The well killing process refers to a process of re-establishing the pressure of the fluid column in the wellbore to balance the formation pressure by injecting kill fluid with an appropriate density into the well when overflow occurs during the drilling process. Precise experimental testing of the pressure in the wellbore is required during the well killing process to balance the formation pressure.
The wellbore refers to a vertical or inclined passageway from the surface of the ground to the subsurface oil and gas resources or other mineral deposits during the drilling process.

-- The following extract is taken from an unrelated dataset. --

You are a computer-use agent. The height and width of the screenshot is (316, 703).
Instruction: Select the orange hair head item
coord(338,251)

In some embodiments, as shown in FIG. 1, the upper end and the lower end of the wellbore 11 are connected to the blowout preventer 10 and the target high-pressure formation simulation device 8 by flanges, respectively. In some embodiments, the two sides of the blowout preventer 10 are provided with the first electric valve 22 and the second electric valve 24. In some embodiments, the drilling string 13 is vertically installed in the blowout preventer 10, and the bottom end of the drilling string 13 is connected to the drilling bit 14 and extends into the target high-pressure formation simulation device 8. The drilling string 10 is located on the outer wall inside the wellbore 11, and three stabilizers 12 are provided on the outer wall.

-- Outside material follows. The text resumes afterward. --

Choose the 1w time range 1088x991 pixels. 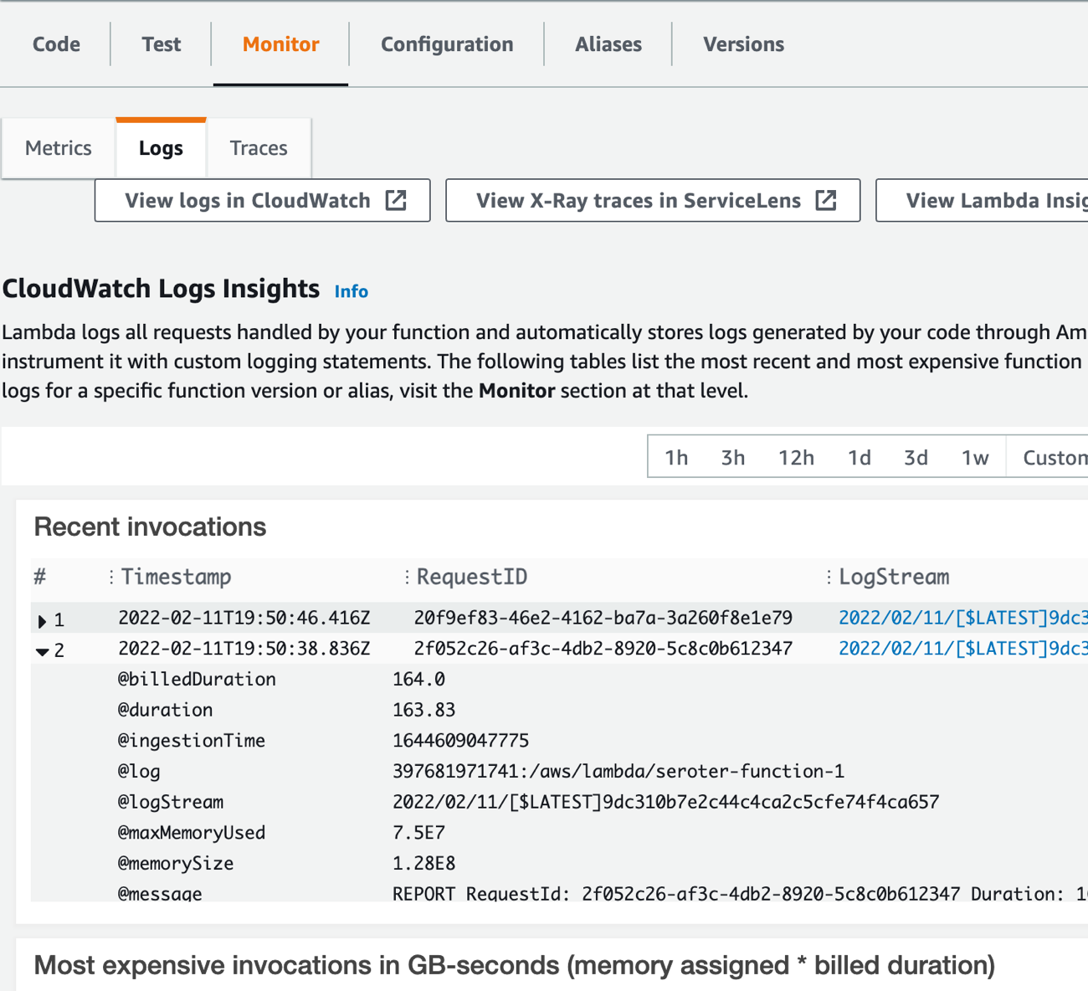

A flange refers to a component used to connect pipes, valves, pumps, and other devices to form a pipeline system. In some embodiments, the flange may include one or more of a sliding flange, a butt-welding flange, a flat-welding flange, a socket-welding flange, a threaded flange, a blind flange, etc. In some embodiments, the material of the flange may include one or more of the carbon steel, stainless steel, alloy steel, plastic, composite materials, etc. In some embodiments, an upper end of the wellbore 11 is connected to the blowout preventer 10 by a flange, and a lower end of the wellbore 11 is connected to the target high-pressure formation simulation device 8 by a flange.
The blowout preventer 10 refers to a safety device used in oil and gas drilling operations. During the drilling process, the blowout preventer 10 may maintain a safe operating environment by controlling the pressure at the wellhead to prevent blowout accidents such as the violent spewing of oil, gas, or mud caused by the underground pressure. In some embodiments, the blowout preventer 10 may include an annular blowout preventer and a gate blowout preventer.
The target high-pressure formation simulation device 8 refers to an experimental device for oil, gas, and geological research, which is designed to simulate actual conditions of underground high-pressure formations. The target high-pressure formation simulation device 8 may simulate high-pressure formation conditions to test drilling mud performance, borehole stability, and well completion fluid performance.
In some embodiments, the target high-pressure formation simulation device 8 may have a variety of shapes, for example, a cubic shape, a rectangular shape, an annular shape, a multilayer structure, or any combination of shapes.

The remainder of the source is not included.